Saturday, September 23, 2017

We Have Kids. Two Sons. Two Daughters. It Shouldn't Matter If They're "Dogs"


The other day, I was chatting in the virtual world with an acquaintance of mine. I've known her for quite some time. She occasionally reads this blog and keeps up with my Facebook posts and our Bodacious Biscuit Love and Our Bodacious Dog Mom Life Facebook page. I appreciate her candid nature and aversion towards beating around the bush. At times, she's crossed my proverbial line, but I've never allowed myself to be caught off guard.

That's pretty much sums up our relationship in a nutshell.

During our chat, she ranted a bit about something that was bothering her. Here's a brief excerpt from our conversation...

"Okay, so I can deal with certain terms like fur-kids, furry kids, pup kids, rescue fur-kids, foster kids, and doggy kids. But, don't you think it's taking it too far over the top when you refer to them as your kids or son or daughter?"

The first thing that came to my brain was, "Nope. Not at all."

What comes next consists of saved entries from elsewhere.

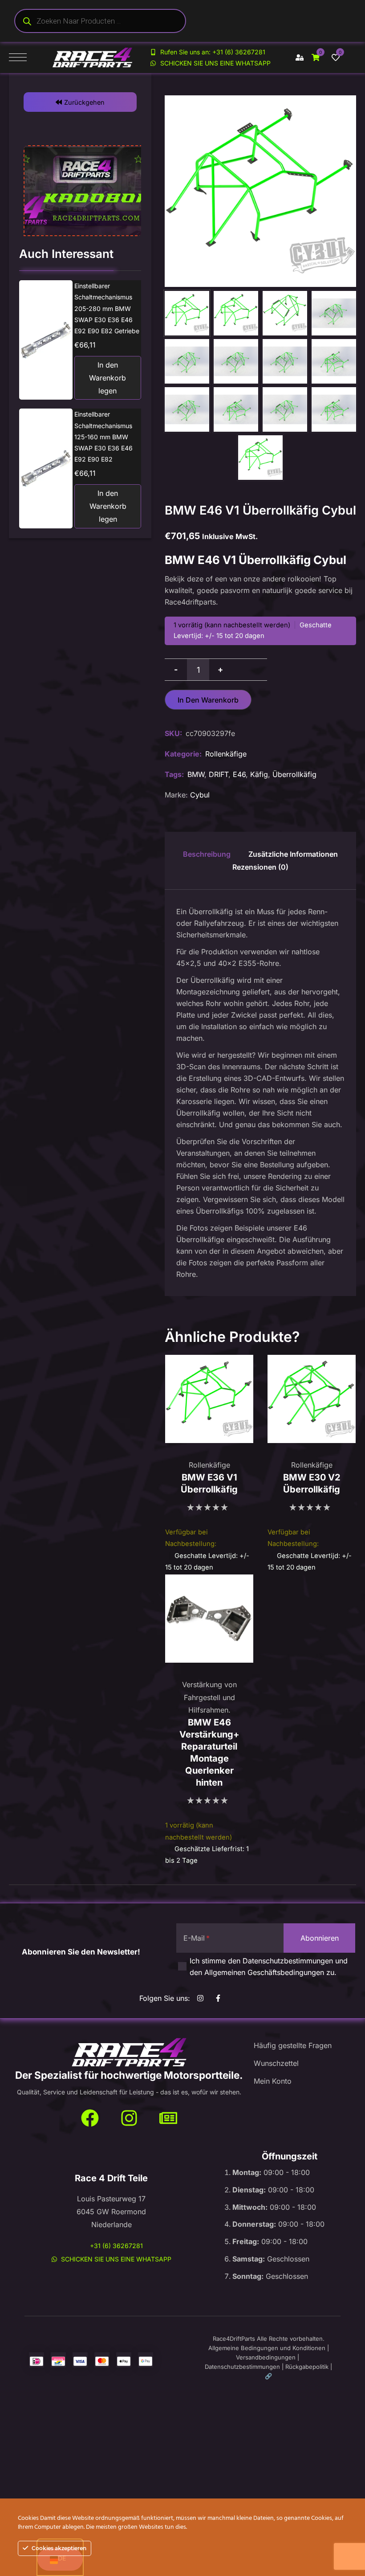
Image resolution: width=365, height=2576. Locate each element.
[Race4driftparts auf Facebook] (220, 1998)
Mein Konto (273, 2081)
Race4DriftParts (234, 2338)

The second thing to surface in my brain was, "Nope. Not at all."

The third thought to enter my brain was, "Nope. Not at all."

I wasn't offended by her question. In fact, it made me think. On this blog site, I refer to Coco, Sophie, Lobo, and Willa as our kids. On the Bodacious Biscuit Love blog site, I refer to them as our fur-kids. The same holds true for the Facebook pages and my personal Facebook page.

I need to stop doing that.

In order to stop doing that, I had to reflect on why I use various and separate terms depending on where I'm posting or publishing.

Why?

That was a hard question to ask and answer.

While I don't have a concrete answer, I know where it stems from.


Too often, we've been criticized because we refer to "our dogs" as kids or sons and daughters. I was fed up with the haste and having to defend our choices.

I was sick and tired of people making comments about our choice not to have human kids.

I was frustrated with the reactions from friends and family each time our family got a little bit bigger. And, that was always followed with the big question that resonated in my brain...

"Would they have the same reaction if our family got bigger with human kids instead of furry kids?"

We never asked. We probably never will.


More thoughts followed...

As a work at home Dog Mom, I found myself getting increasingly irritated by people's assumptions that I spent my days "doing arts and crafts" and "playing with my dogs all day."

Being a work at home Dog Mom isn't easy. It's not glamorous. Truthfully, it's the hardest work I've ever done in my entire life.

It has also been the most rewarding.


I understand there's a lot of people, including friends and family, who don't get it. We have one family member who has invited us to visit several times, but it's always followed with, "You can bring one dog if you'd like."

Dog?

One?

For us, that's not an option especially when the commute time alone is over 5 hours round-trip. This is why Lisa makes the journey alone while I stay here with the kids.

This is also why we've become adamant about the road traveling both ways. If Lisa can leave early in the morning, drive 2 1/2 hours one way, visit for most of the day, and make the 2 1/2 drive back home, so can everyone else.


There were more questions. Very few answers. However, after taking the time to ponder the questions and gaining more perspective, I realized it wasn't about answering questions or catering to people's level of comfort.

Truth is, Coco, Sophie, Lobo, and Willa are our kids. We have 2 sons and 2 daughters.

I don't care what you or anyone else thinks about that.

I'm tired of using a myriad of terms in order to cater to everyone's comfort levels.

That's going to end. Now.

You can disagree.

You can ridicule the fact that we refer to "our dogs" as kids, sons, and daughters.

At the end of the day, I couldn't F-Bomb care less.